鳳乘鸞的嘴角,不知怎么地,就有些扁著,喉間哽咽。
她心中委屈,卻從來不想說,她不是一個喜歡柔弱瑣碎的女子,更不矯揉造作。
與他撒嬌耍渾是一回事,抱怨他,給他徒增煩惱,是另一回事。
過去,他疼她,寵著她,護著她。
現在,她疼他,寵著他,護著他。
可偏偏就是這樣倔強的堅強,又讓人又愛又恨,分外地心疼。
“鳳姮啊…”阮君庭張開手臂,將她擁入懷中,有力揉了揉,沉沉閉上眼。
他拿她沒辦法了。
就算這女人是個溫柔的致命陷阱,他也跌進去得心甘情愿。
她已經將他吃得死死的了!
“哥哥,娘親被爹爹惹得不高興了。”船艙里,粗布簾子被偷偷掀開一條縫兒,阮諾諾有點擔心。
“噓!別吵!你不懂,那叫樂極生悲!”千闕教導她。
“哦。”糯糯若有所思地點點頭。
鳳乘鸞發現他倆又在被孩子偷看,慌忙推開阮君庭,招呼兩小只出來,“都出來玩啊,讓爹爹教你們釣魚。”
“我…?”阮君庭指著自己鼻子。
她不知是生氣了,還是羞了,這個時候用孩子來擋他!
“是啊,這個,也是你說過的。”鳳乘鸞眨了眨有些泛紅的雙眼,笑道:“就知道你不信的。”
“…,如何不信?信!”
阮君庭妻兒環繞,坐到船舷上,吹溫涼的夜風,被迫揮桿垂釣。
雖然來了九御,就不曾有心情做過這等無聊的勾當,可身邊兩個孩子正睜大眼睛瞅著,他只好一板一眼,做得煞有介事。

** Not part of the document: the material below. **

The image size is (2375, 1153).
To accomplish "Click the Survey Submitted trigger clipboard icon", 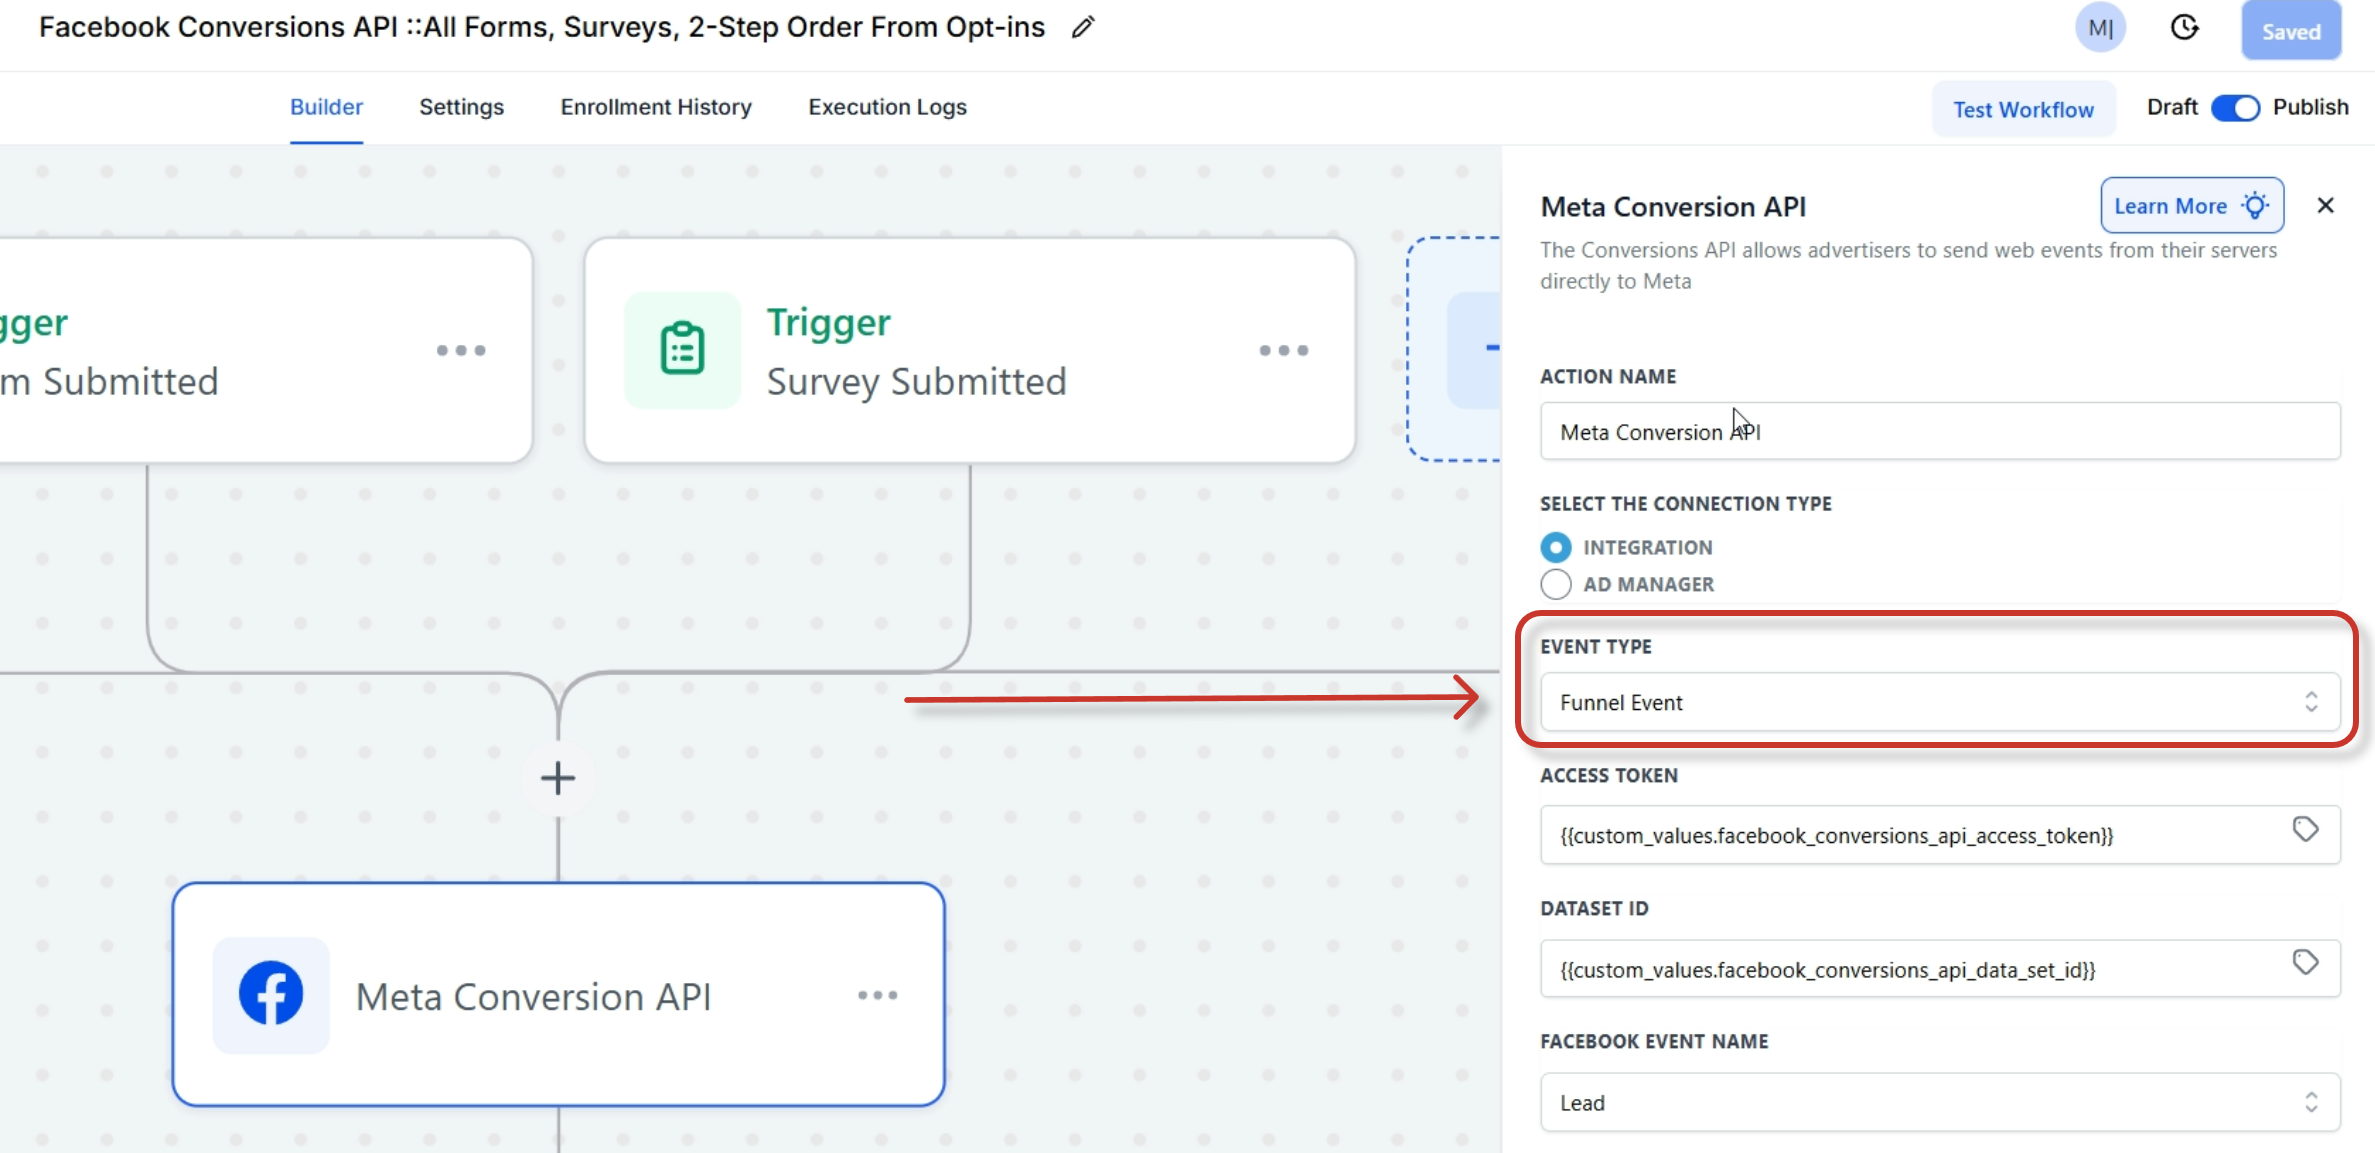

千闕和糯糯在他身邊,左邊坐了一個,右邊坐了一個,嘰嘰喳喳,一刻不停歇,一個要幫倒忙,一個琢磨著想試試魚竿,父子三人搶來搶去,折騰了許久,一條魚都沒釣到。
鳳乘鸞則抱著膝,坐在旁邊,托著腮,看著阮君庭忙得焦頭爛額,面上不知不覺盡是心滿意足的笑意。
他答應過她的,如今都已實現。
此生,有這一刻,該是沒什么可遺憾的了。
她仰頭望向星空,眉頭微微一蹙。
這些年來,偶爾也與李白學了一點星象之法,卻少有心情去看頭頂這片星空。
今日難得看上一眼,卻驚覺那星圖不知何時已與之前截然不同。
父帥的星,正在悄然西移,光芒遠不及去年全盛之時耀眼。
北方那顆被妖異光芒籠罩的帝星,則穩于北方正中,被眾星拱衛,盤踞半個天空。
而象征著她自己的天狼星,也正明滅不定,光芒正漸漸被從西方移向中天的那顆伴星慢慢吞噬。
為什么會這樣?
鳳乘鸞心頭一沉。
她看向阮君庭的背影。
她那顆自西方新生的伴星,難道不是他嗎?
李白說,兩顆星際會之時,整個星圖就會發生改變。
難道他猜錯了?
還是,這吞噬,就是他說的改變?
梅蘭竹低啞的耳語又回響在耳畔。
“老夫猜測,君上身上的余毒,還藏了不為人知的后手,三爺萬萬要當心。”
鳳乘鸞原本舒展垂在膝頭的手,不知不覺攥成了拳。
五年,她一直默默地看著他,以為憑他的功力和九方氏純血,那些被從血液中渡了過去的相思忘已經被徹底清除了。
沒想到,原來只是不曾喚醒罷了!
這件事不能指望梅蘭竹,等眼下的大事一結束,她就親自回一趟太庸天水,將天醫鬼手他老人家請過來,親自替他解毒!
“在想什么?”阮君庭手忙腳亂間,察覺到鳳乘鸞面上神情繃緊,將糯糯抱進懷里,轉頭來問。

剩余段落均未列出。